Wednesday, November 16, 2011

Free refills.

He sat, unflinchingly, in his hard wooden chair with a lukewarm cup of coffee in front of him, the paper edges turning sewage brown.  In his hands, he held a book.  He was trying to read the book, but could not concentrate.  He was trying to drink the coffee, but did not like coffee.  It was the cheapest thing on the menu.  And there were free refills.  And this happenstance allowed him to sit for hours, trying to read, pretending not to steal glances at the girl making the coffee.

He was young.  That was part of it.  He did not see value in himself.  He felt small and weak, like a freshly hatched chick.  He looked the part, too.  He was thin and birdlike, with soft, thin down upon his head.  She was about his age.  Maybe older.  There was something fierce about her.  If he was a chick, she was a Peregrine Falcon.  She wore vintage clothes that seemed mismatched but weren't.  She had tattoos on her arms.  He did not know what the tattoos were because he could not see them with his averted eyes.

He felt foolish.  All the hours spent in the cafe, pretending to read, drink, live.  He occasionally worked himself into a feverish state...convinced himself that he would just talk to her for god's sake.  It wasn't like she was better than he was.  Or was she?  Was her towering confidence superior to his life inside his mind?  He knew he was not a bad person.  If he was a person.

He sometimes doubted his own existence.  It was like a house of cards.  He got lost in philosophical labyrinths that led to more self-doubt.  More self-loathing.  Then, he would decide that it was all futile anyway.  He was perfectly content to drink tea and read in his apartment.  But if this was true, why the facade?  Why the lukewarm coffee?  He lied to himself and, this too, made him question his existence.

After months and months, he decided it had to end.  He walked to the cafe, his sneakers slapping the sidewalk.  He was going to talk to her.  If it didn't work, so be it.  The stasis was killing him.  He felt strong in his resolve.  He felt the sun on his shoulders.  He felt a kind of pride welling up in him like a storm wave.
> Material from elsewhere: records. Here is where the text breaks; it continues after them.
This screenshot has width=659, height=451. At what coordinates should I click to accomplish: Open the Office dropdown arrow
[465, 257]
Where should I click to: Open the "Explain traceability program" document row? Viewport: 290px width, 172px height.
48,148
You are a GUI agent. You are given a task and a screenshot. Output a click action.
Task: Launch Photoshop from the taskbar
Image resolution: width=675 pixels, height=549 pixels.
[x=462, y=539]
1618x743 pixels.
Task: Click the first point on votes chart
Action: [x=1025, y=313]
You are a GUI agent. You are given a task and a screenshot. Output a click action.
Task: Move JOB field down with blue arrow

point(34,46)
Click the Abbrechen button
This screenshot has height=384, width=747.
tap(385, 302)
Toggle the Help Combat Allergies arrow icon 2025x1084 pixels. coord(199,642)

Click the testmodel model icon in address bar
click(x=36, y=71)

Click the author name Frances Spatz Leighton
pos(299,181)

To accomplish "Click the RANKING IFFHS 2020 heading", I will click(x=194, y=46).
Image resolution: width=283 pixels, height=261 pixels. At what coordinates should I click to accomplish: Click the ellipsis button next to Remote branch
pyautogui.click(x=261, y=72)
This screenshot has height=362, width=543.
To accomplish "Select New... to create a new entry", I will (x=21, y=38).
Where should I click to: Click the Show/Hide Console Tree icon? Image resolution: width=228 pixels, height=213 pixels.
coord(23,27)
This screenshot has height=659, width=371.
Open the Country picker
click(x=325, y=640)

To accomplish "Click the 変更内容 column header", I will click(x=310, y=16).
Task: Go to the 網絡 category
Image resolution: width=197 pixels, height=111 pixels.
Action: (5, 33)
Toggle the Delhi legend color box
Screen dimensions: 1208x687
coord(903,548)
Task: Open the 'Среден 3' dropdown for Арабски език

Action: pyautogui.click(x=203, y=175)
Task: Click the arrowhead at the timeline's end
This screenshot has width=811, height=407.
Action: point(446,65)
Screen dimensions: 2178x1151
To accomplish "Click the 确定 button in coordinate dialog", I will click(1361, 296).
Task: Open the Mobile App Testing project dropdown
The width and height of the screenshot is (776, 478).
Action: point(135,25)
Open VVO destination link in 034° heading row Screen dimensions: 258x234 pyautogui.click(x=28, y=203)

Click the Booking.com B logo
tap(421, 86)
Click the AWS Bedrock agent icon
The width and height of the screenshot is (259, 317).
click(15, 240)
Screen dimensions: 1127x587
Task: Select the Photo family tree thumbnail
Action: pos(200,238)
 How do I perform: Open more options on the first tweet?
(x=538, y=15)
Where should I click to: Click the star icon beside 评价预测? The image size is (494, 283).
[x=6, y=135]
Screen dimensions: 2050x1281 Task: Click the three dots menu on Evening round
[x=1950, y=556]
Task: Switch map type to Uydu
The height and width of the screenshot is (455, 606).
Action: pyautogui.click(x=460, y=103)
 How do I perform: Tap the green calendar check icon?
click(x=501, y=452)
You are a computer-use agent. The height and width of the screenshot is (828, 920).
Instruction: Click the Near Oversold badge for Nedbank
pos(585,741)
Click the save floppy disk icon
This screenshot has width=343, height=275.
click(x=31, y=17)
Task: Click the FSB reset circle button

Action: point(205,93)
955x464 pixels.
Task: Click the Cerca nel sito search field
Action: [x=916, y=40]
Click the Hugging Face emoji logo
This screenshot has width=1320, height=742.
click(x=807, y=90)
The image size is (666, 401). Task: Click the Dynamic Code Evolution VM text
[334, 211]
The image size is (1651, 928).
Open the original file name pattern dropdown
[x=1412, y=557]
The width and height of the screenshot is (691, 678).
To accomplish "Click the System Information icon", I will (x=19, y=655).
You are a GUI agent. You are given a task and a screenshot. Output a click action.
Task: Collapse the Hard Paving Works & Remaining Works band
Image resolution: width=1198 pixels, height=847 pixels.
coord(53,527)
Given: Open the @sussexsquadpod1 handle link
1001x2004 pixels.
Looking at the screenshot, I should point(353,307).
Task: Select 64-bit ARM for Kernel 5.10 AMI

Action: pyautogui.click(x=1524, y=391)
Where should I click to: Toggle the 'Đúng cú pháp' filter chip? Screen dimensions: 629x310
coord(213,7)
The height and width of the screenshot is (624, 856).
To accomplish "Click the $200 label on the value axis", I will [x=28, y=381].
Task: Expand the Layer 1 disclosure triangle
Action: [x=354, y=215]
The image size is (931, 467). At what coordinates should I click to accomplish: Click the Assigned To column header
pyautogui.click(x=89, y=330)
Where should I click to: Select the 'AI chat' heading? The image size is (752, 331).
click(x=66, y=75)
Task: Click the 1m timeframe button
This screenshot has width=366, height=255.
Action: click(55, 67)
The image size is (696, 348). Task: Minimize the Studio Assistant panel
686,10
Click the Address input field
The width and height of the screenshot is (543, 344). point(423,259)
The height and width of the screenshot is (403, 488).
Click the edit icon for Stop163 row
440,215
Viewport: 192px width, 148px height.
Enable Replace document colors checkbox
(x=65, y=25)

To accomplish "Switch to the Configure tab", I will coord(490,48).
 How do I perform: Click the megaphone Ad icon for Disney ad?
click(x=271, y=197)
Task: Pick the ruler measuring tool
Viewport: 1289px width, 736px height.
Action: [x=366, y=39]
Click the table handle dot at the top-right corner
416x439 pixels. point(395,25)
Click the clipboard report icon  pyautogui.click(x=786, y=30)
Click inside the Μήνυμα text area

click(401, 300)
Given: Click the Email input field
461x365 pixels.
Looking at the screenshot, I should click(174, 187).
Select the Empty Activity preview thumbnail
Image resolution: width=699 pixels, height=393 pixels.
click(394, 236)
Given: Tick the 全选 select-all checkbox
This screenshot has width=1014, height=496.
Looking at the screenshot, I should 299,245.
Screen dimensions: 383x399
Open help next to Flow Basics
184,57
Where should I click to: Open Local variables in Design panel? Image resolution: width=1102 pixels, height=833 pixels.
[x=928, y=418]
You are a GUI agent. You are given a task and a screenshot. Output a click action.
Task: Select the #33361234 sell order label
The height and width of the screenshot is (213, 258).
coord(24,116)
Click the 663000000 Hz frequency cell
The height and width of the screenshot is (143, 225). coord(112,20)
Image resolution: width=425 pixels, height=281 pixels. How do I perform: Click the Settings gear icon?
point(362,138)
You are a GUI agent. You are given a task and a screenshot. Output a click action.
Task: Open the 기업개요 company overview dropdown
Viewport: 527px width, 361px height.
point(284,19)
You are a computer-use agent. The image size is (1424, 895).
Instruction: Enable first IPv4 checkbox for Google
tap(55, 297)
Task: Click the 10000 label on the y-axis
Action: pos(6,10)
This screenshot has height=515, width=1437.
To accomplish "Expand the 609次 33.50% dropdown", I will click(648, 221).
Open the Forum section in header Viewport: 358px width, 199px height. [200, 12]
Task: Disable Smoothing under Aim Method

He turned the corner and his resolve grew stronger.  He knew exactly what he would say.  And how he would say it.  One part Jimmy Stewart, two parts Bogart.  He might have to start smoking.  When he opened the door, the cafe was the same as always.  With one small difference.  She was gone.  Without asking the man with the goatee behind the counter, he knew that she was gone for good.  He actually laughed out loud.  It was comical.  All that money spent on coffee.  All the emotional turmoil.  At least the refills had been free.

He stepped out of the cafe and into the liquor store next door.  He did not know what brand of cigarettes to buy, so he looked at the man behind the counter, put on his best Stewart/Bogart and said, "Surprise me."


  1. That made me sad, dude. Well written, though.

  2. Dan, if you don't stop writing stories about my life I'm going to have to do something about it. I'm thinking therapy or heavy drinking. One of those two things. I can't afford therapy.